Aquisição da lateral silábica do inglês: uma análise via Teoria da Otimalidade Estocástica

Fernando Cabral Alves, Rubens Marques Lucena

Resumo


Este artigo busca principalmente propor um modelo de gramática que descreva e explique o processo de aquisição da lateral silábica do inglês por aprendizes brasileiros. Pretendemos responder às seguintes questões: 1) Qual gramática está sendo adquirida? Mais especificamente: qual é a gramática que licencia a forma [ɫ̩] na língua inglesa de falantes nativos (bem como suas variantes)? 2) Quais são as principais etapas pelas quais a gramática da interlíngua do aprendiz brasileiro no processo de aquisição de [ɫ̩] passa? 3) Como explicar a variação na interlíngua durante todo o processo de aquisição? É possível prever as variantes que irão emergir no processo de aquisição de [ɫ] juntamente com suas frequências e estabelecer os limites da variabilidade?
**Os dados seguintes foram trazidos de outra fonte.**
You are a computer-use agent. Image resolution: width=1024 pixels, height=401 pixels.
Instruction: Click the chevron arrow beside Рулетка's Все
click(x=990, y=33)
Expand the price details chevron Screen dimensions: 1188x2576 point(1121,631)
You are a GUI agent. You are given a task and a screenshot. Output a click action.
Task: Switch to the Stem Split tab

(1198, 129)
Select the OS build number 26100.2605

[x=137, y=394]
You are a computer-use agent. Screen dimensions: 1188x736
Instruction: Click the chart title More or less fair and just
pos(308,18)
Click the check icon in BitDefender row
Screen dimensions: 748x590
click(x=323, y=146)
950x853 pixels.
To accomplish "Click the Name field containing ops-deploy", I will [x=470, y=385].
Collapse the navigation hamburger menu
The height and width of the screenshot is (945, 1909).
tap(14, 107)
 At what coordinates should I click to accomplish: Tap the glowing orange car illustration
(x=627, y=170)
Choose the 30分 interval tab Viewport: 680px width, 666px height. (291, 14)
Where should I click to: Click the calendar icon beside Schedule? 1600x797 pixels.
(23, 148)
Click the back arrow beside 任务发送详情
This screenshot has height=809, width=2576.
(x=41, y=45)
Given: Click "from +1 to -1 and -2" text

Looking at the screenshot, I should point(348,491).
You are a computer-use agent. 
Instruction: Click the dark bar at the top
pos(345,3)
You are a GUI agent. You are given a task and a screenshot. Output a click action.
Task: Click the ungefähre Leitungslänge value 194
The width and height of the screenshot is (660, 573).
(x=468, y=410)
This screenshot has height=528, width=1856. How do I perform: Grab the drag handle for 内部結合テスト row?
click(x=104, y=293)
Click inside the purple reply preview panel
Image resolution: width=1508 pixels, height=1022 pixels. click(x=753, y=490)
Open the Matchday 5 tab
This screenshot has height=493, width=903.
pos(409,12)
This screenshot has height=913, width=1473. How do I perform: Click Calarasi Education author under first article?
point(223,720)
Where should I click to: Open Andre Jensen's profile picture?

Para responder tais questões, fazemos uso da Teoria da Otimalidade em sua versão Estocástica e seu Gradual Learning Algorithm (BOERSMA & HAYES, 2001). Nosso modelo foi embasado e testado por dados empíricos de um estudo realizado por nós assim como de outros autores.     


Palavras-chave


Variação linguística; Teoria da Otimalidade Estocástica; Aquisição de L2.